Free-text Chain of Thought Format¶
The free-text Chain of Thought format is the simplest and most widely-used CoT structure, perfect for problems that benefit from natural language reasoning. Inspired by datasets like GSM8K, this format presents a question, shows the step-by-step thinking process in natural language, and provides a final answer.
When to Use Free-text CoT¶
Ideal Use Cases¶
- Mathematical word problems: Grade school through high school math
- Logic puzzles: Reasoning through constraints and deductions
- General problem-solving: Everyday reasoning tasks
- Reading comprehension: Analyzing passages and drawing conclusions
- Simple scientific problems: Basic physics, chemistry calculations
Strengths¶
- Natural reasoning flow: Mirrors how humans think through problems
- Easy to understand: Readable by humans without technical knowledge
- Flexible structure: Can handle varied reasoning patterns
- Token efficient: Compact representation of reasoning
Limitations¶
- Less structured: Harder to validate individual reasoning steps
- No explicit step tracking: Can't easily verify intermediate calculations
- Limited metadata: No action classification or step numbering
Schema Specification¶
class FreeTextCoT(BaseModel):
"""Chain of Thought dataset with natural language reasoning."""
question: str = Field(description="The question or problem to solve")
chain_of_thought: str = Field(description="Natural language reasoning explanation")
final_answer: str = Field(description="The definitive answer to the question")
Field Descriptions¶
Field | Type | Required | Description |
---|---|---|---|
question |
string | ✅ | The problem statement or question to be solved |
chain_of_thought |
string | ✅ | Step-by-step reasoning in natural language |
final_answer |
string | ✅ | The final solution or answer |
Examples by Domain¶
Mathematics - Basic Arithmetic¶
{
"question": "Sarah has 15 stickers. She gives 4 stickers to her brother and 3 stickers to her sister. How many stickers does Sarah have left?",
"chain_of_thought": "Let me work through this step by step.
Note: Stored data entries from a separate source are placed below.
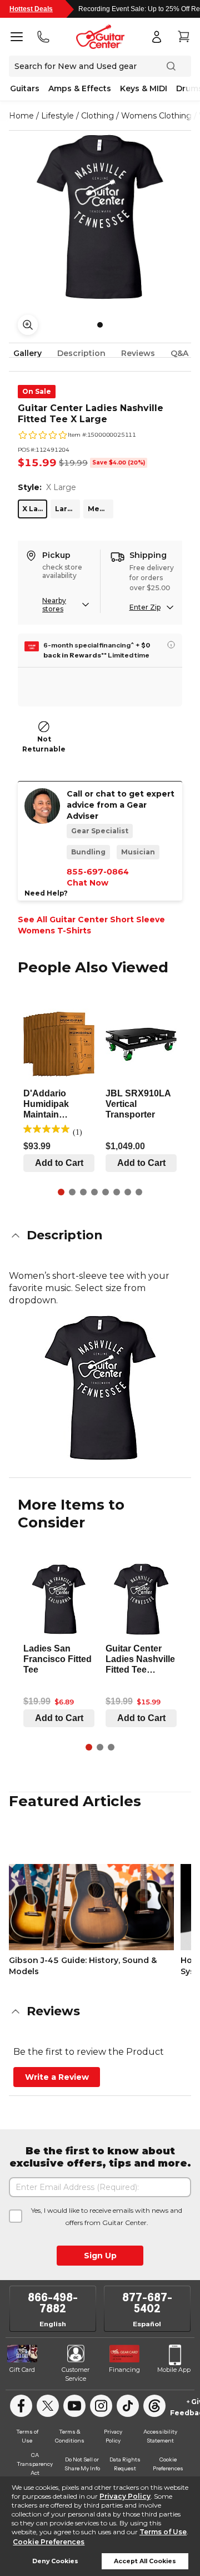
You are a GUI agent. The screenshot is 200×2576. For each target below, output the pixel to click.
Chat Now (87, 883)
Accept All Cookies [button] (145, 2561)
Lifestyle (57, 116)
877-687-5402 (147, 2303)
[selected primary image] (100, 217)
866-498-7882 (53, 2303)
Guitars (24, 88)
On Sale (36, 391)
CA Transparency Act (35, 2463)
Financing (124, 2370)
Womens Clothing (156, 116)
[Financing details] (171, 644)
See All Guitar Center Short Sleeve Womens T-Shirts (91, 925)
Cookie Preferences (48, 2542)
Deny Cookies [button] (55, 2561)
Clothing (97, 116)
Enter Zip (145, 607)
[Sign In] (156, 36)
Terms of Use (163, 2532)
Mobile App (174, 2370)
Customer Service (75, 2374)
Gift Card (22, 2370)
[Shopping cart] (183, 36)
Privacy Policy (125, 2496)
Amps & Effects (79, 88)
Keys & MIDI (143, 88)
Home (21, 116)
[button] (100, 1235)
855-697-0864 (98, 872)
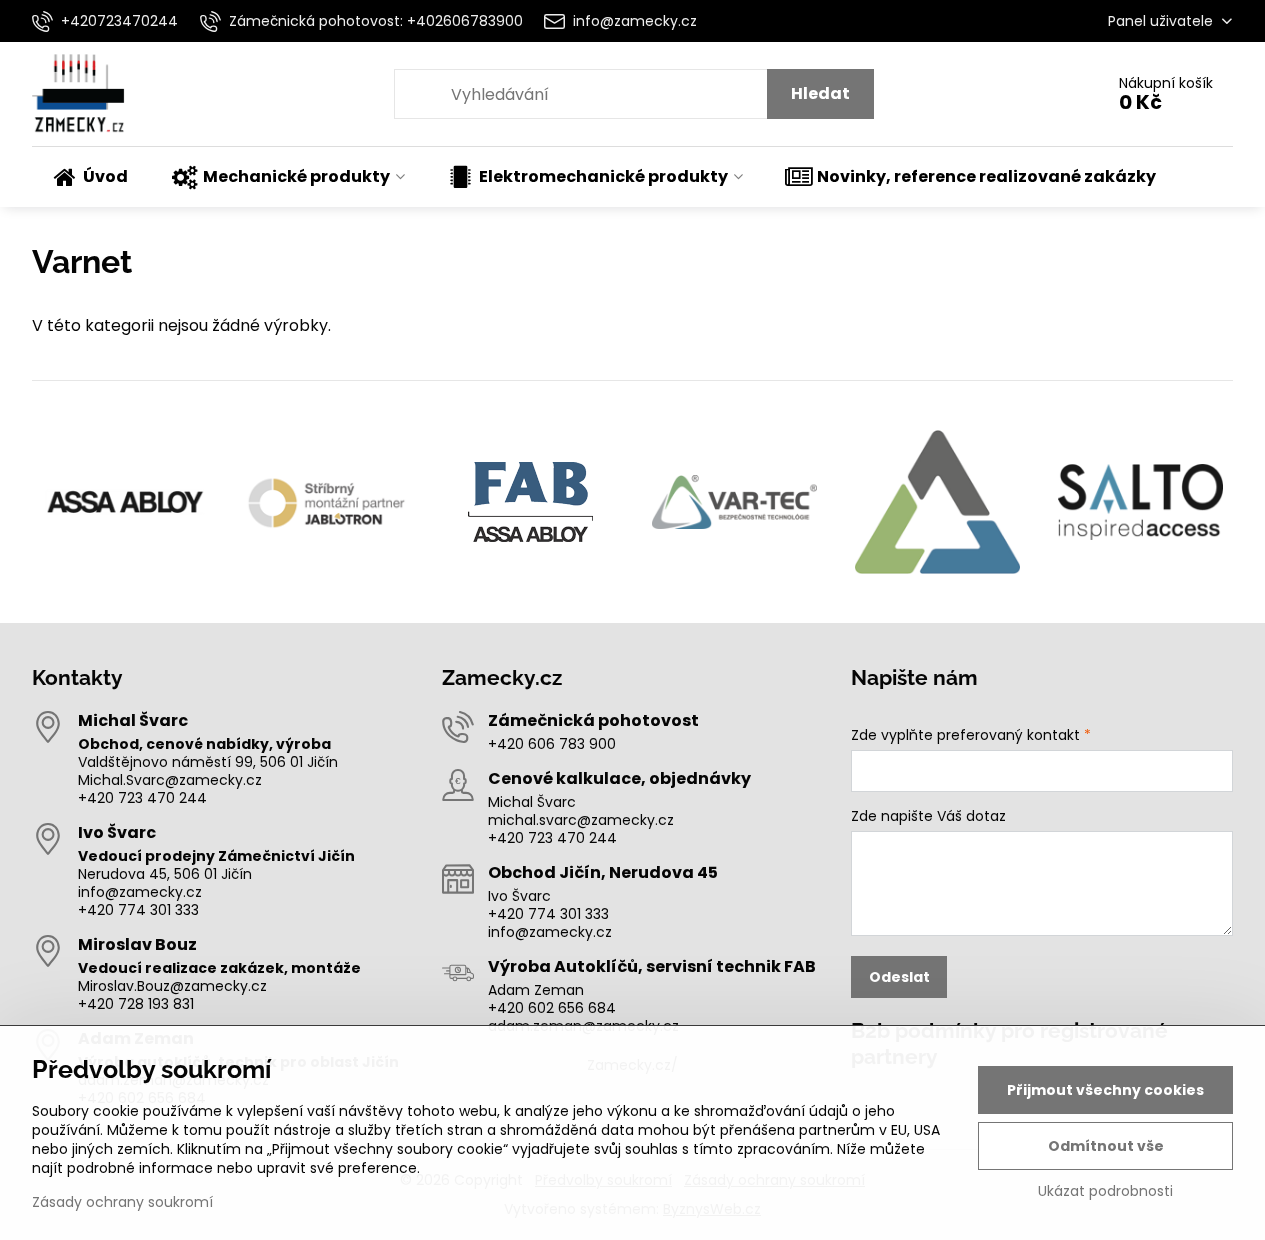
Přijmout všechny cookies (1105, 1090)
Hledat (820, 93)
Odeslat (899, 977)
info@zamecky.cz (140, 892)
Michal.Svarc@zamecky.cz (170, 780)
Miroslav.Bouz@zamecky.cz (172, 986)
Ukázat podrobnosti (1105, 1191)
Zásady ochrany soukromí (122, 1202)
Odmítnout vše (1106, 1146)
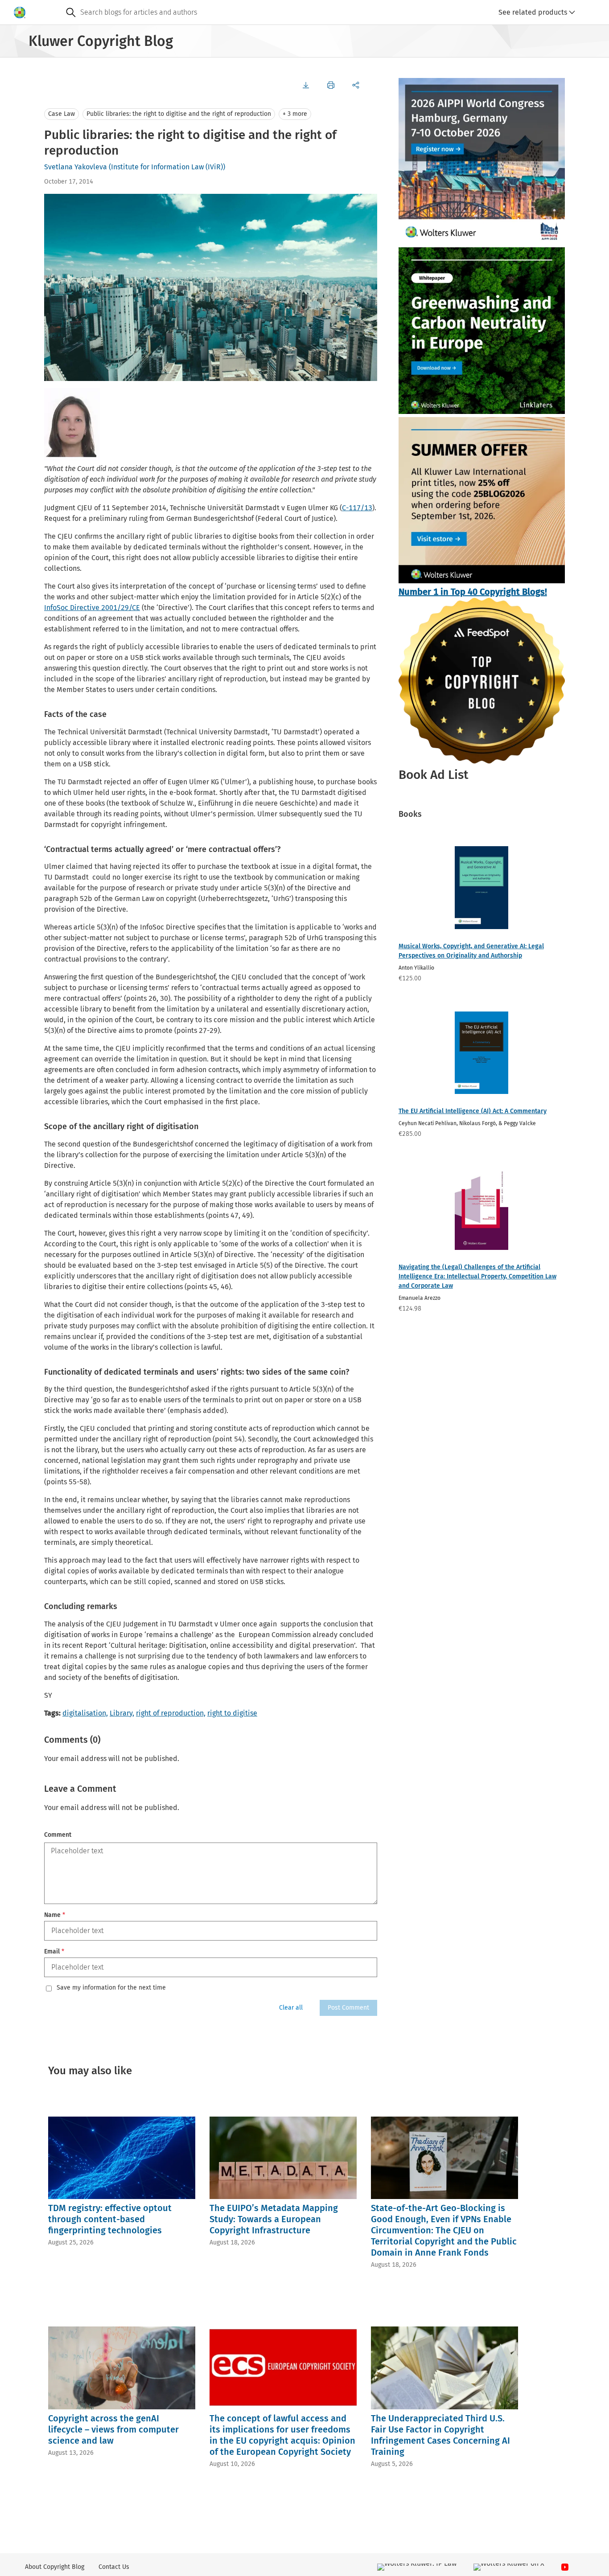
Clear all (291, 2007)
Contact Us (114, 2567)
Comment (57, 1835)
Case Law (61, 114)
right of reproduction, (171, 1713)
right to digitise (232, 1713)
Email (54, 1951)
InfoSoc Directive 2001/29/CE (92, 607)
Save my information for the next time (111, 1987)
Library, (122, 1713)
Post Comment (348, 2007)
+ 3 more (295, 114)
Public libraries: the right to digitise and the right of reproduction (178, 114)
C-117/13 (357, 508)
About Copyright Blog (54, 2567)
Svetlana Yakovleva (75, 167)
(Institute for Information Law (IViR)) (167, 167)
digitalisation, (85, 1713)
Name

Sarah starts with 15 stickers. She gives away 4 stickers to her brother, so she has 15 - 4 = 11 stickers left. Then she gives 3 stickers to her sister, so she has 11 - 3 = 8 stickers remaining.",
"final_answer": "8 stickers"
}
Mathematics - Algebra¶
{
"question": "Solve for x: 3x + 7 = 22",
"chain_of_thought": "I need to isolate x on one side of the equation. First, I'll subtract 7 from both sides: 3x + 7 - 7 = 22 - 7, which gives me 3x = 15. Now I'll divide both sides by 3: 3x ÷ 3 = 15 ÷ 3, so x = 5. Let me check: 3(5) + 7 = 15 + 7 = 22 ✓",
"final_answer": "x = 5"
}
Logic - Reasoning Puzzle¶
{
"question": "In a race, Alice finished before Bob, Bob finished before Charlie, and Charlie finished before David. If there were only these four runners, what was Alice's finishing position?",
"chain_of_thought": "Let me work out the finishing order based on the given information. Alice finished before Bob, so Alice is ahead of Bob. Bob finished before Charlie, so the order so far is: Alice, Bob, Charlie. Charlie finished before David, so David is last. The complete finishing order is: Alice (1st), Bob (2nd), Charlie (3rd), David (4th).",
"final_answer": "1st place"
}
Science - Physics¶
{
"question": "A ball is thrown upward with an initial velocity of 20 m/s. How high will it go? (Use g = 10 m/s²)",
"chain_of_thought": "I need to find the maximum height of the ball. At maximum height, the velocity becomes zero. I can use the kinematic equation: v² = u² + 2as, where v = final velocity (0 m/s), u = initial velocity (20 m/s), a = acceleration (-g = -10 m/s²), and s = displacement (height). Substituting: 0² = 20² + 2(-10)s. This gives me: 0 = 400 - 20s. Solving for s: 20s = 400, so s = 20 meters.",
"final_answer": "20 meters"
}
Reading Comprehension¶
{
"question": "Based on the passage: 'The ancient library of Alexandria was one of the largest and most significant libraries of the ancient world. It was part of the larger research institution called the Mouseion.' What was the relationship between the library and the Mouseion?",
"chain_of_thought": "Let me carefully read the passage to understand the relationship. The passage states that the library of Alexandria 'was part of the larger research institution called the Mouseion.' This means the library was a component or section within the Mouseion, not a separate entity. The Mouseion was the larger organization, and the library was one part of it.",
"final_answer": "The library was part of (or a component within) the larger Mouseion research institution."
}
Configuration for Free-text CoT¶
YAML Configuration¶
# free-text-cot.yaml
dataset_system_prompt: "You are a helpful teacher who explains step-by-step reasoning clearly and naturally."
topic_tree:
topic_prompt: "Elementary and middle school mathematics, basic science, and logic problems"
provider: "openai"
model: "gpt-4o-mini"
degree: 3
depth: 2
temperature: 0.7
data_engine:
instructions: "Create clear problems that require step-by-step thinking to solve."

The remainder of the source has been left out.